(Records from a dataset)
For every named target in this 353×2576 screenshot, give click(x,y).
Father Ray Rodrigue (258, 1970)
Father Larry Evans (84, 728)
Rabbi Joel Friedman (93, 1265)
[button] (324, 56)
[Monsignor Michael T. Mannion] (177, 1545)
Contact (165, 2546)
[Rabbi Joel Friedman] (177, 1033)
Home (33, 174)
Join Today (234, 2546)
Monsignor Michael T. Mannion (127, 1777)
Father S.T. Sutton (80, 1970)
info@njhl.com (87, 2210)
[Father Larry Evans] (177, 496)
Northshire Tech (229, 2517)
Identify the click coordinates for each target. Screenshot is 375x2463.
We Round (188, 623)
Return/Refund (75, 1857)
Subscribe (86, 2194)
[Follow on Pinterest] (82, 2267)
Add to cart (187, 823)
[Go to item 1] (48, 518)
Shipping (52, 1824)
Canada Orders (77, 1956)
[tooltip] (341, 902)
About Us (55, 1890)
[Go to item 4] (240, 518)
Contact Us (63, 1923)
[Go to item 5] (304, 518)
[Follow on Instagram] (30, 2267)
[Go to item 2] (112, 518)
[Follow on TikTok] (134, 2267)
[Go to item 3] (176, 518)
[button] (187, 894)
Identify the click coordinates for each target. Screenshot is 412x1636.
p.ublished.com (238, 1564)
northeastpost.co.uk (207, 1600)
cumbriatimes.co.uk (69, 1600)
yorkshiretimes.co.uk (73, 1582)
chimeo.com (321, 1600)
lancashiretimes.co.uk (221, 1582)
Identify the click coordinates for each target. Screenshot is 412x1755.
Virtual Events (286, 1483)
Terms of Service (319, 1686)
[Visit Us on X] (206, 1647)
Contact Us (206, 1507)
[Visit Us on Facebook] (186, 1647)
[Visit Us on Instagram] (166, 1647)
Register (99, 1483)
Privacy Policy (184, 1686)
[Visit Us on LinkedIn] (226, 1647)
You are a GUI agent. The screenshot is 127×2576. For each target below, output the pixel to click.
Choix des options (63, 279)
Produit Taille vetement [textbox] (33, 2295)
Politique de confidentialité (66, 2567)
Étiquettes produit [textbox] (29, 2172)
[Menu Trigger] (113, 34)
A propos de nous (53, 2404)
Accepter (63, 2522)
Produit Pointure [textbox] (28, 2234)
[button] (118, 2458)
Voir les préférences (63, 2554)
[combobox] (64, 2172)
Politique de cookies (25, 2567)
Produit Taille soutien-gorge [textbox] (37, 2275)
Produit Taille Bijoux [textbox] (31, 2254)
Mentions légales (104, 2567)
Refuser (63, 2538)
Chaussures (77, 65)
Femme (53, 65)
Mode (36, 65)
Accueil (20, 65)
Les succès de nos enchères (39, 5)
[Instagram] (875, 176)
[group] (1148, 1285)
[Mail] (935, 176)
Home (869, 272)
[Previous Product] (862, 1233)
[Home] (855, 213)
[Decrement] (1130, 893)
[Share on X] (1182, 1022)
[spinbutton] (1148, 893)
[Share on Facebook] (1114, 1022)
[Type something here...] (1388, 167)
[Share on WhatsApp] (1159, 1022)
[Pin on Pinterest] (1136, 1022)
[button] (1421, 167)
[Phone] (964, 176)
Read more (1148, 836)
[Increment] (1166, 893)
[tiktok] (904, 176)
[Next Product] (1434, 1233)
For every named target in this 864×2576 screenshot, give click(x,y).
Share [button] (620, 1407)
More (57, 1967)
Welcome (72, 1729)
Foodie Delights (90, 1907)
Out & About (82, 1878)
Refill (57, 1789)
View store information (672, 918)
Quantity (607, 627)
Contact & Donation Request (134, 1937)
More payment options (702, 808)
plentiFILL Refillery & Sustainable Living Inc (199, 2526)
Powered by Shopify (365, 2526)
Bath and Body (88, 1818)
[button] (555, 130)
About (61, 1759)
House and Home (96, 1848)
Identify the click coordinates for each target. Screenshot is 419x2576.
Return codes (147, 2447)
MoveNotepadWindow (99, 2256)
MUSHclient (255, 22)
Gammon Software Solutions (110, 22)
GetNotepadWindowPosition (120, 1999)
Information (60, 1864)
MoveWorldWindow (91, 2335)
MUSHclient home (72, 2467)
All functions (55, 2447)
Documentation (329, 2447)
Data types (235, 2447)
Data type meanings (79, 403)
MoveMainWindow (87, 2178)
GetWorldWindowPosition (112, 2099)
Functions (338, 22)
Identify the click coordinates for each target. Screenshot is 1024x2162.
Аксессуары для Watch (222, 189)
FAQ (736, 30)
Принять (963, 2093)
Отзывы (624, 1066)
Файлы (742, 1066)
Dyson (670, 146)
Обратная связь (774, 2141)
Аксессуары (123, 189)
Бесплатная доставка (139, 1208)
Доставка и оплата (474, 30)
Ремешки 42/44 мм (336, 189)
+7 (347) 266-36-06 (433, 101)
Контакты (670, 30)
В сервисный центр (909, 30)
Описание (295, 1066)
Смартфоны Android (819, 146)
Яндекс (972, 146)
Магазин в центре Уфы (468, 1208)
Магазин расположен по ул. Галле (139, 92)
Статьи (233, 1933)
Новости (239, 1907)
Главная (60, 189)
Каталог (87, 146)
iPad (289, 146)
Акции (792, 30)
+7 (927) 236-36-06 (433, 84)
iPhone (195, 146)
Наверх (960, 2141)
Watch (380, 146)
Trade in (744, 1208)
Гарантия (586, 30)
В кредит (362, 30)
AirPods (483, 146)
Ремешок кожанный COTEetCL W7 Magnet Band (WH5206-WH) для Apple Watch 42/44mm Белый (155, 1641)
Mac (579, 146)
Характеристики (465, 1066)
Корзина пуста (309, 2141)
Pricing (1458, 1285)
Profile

→ Task goal:
Set down, from the entries above, exactly the lines from the one with "Screenshot is 1024x2162." up to and including the one with "Бесплатная доставка (139, 1208)", and no other lines.

→ Task response:
Identify the click coordinates for each target. Screenshot is 1024x2162.
Аксессуары для Watch (222, 189)
FAQ (736, 30)
Принять (963, 2093)
Отзывы (624, 1066)
Файлы (742, 1066)
Dyson (670, 146)
Обратная связь (774, 2141)
Аксессуары (123, 189)
Бесплатная доставка (139, 1208)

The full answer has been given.